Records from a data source
○ ○ ○ ○ ○ ○ ○

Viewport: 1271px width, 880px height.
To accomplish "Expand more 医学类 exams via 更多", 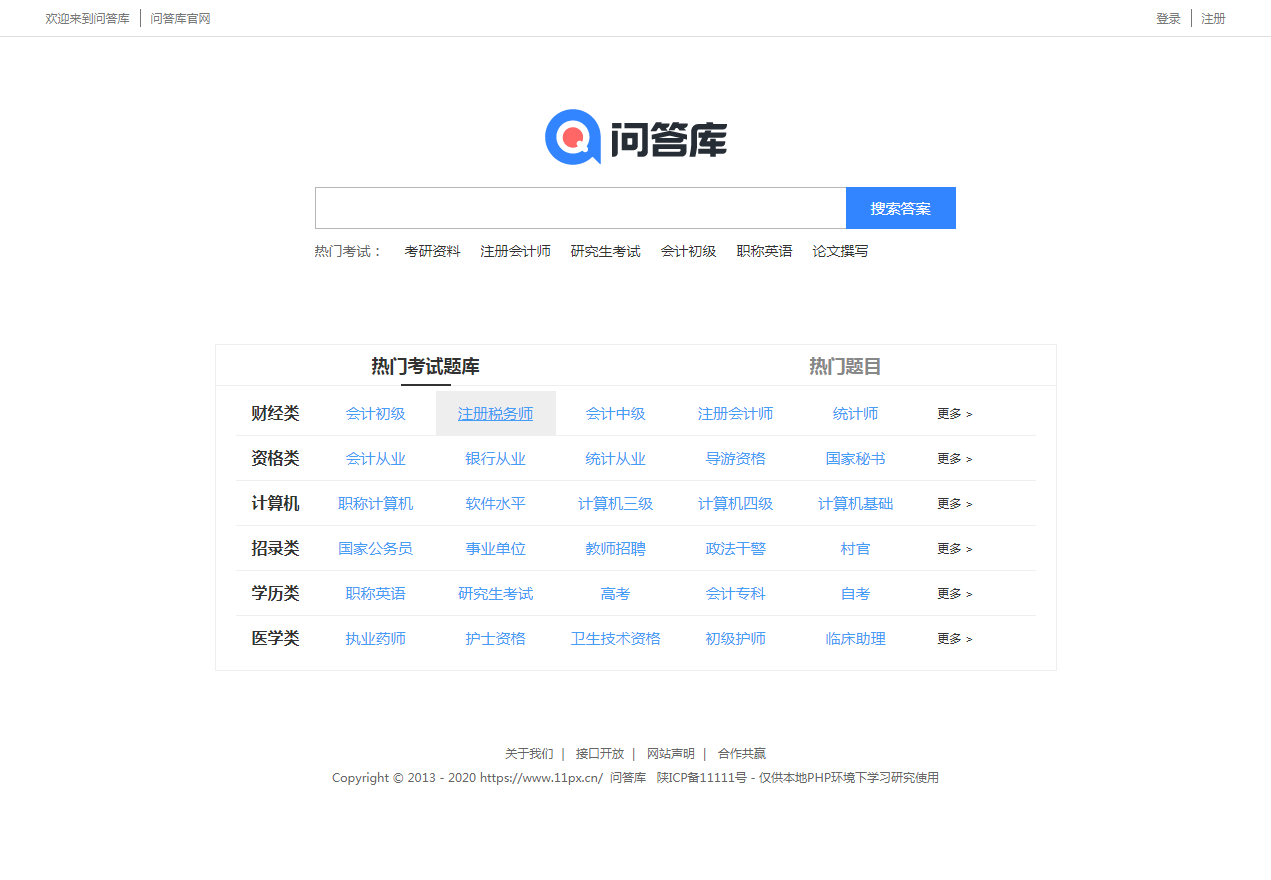I will (x=953, y=638).
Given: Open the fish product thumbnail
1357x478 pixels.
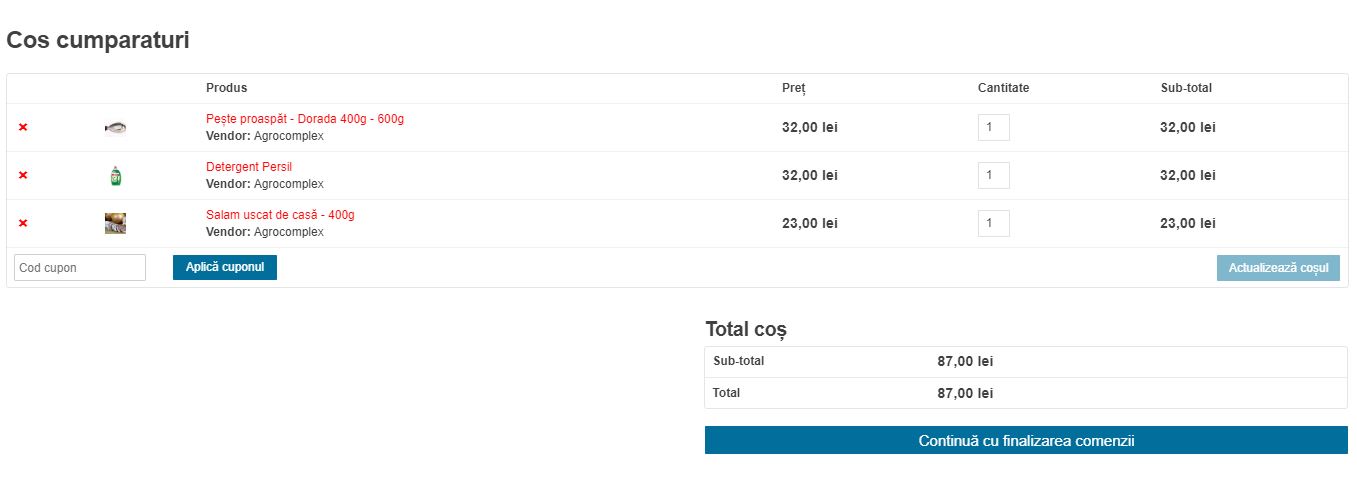Looking at the screenshot, I should 115,128.
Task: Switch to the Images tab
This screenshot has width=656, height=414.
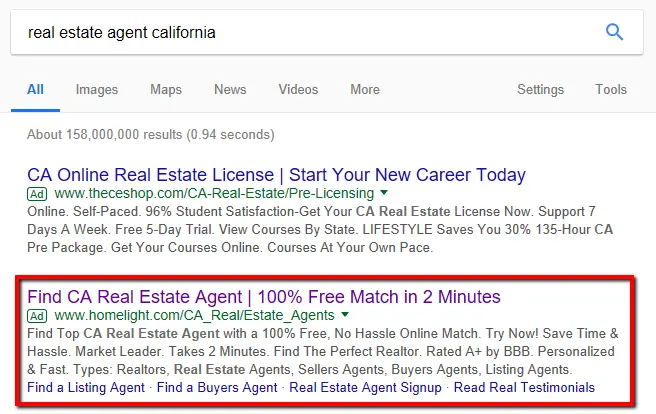Action: [96, 90]
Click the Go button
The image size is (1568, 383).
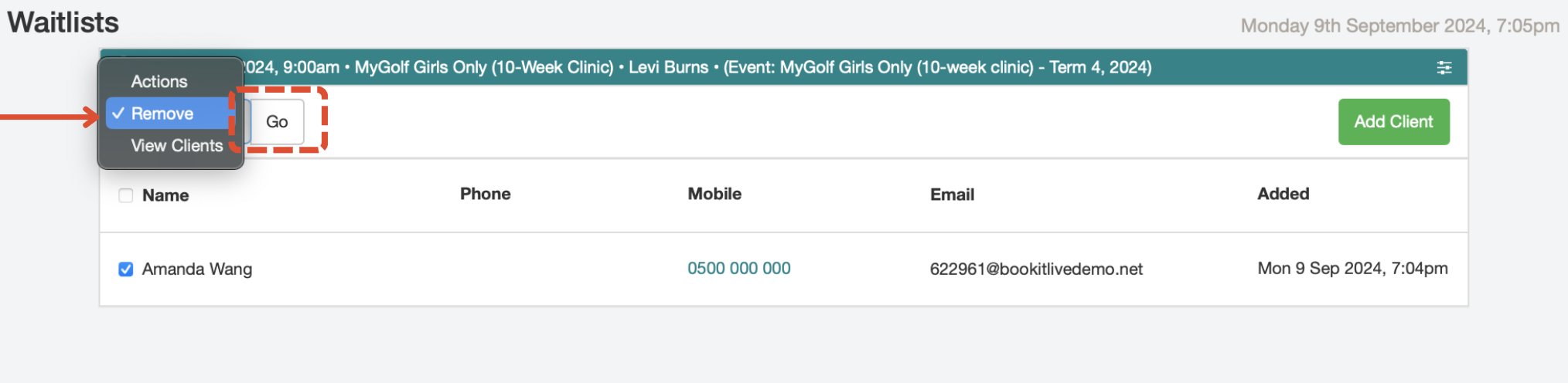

○ ○ ○ ○ ○ ○ ○

▶ **WORK REQUEST**
Copy the final stretch of the entries exactly: the line containing "Task: Switch to the Images tab" and every line after it through the last. Include no pictures and nothing more.

▶ **EXPECTED ANSWER**
Task: Switch to the Images tab
This screenshot has width=656, height=414.
Action: [96, 90]
Click the Go button
The image size is (1568, 383).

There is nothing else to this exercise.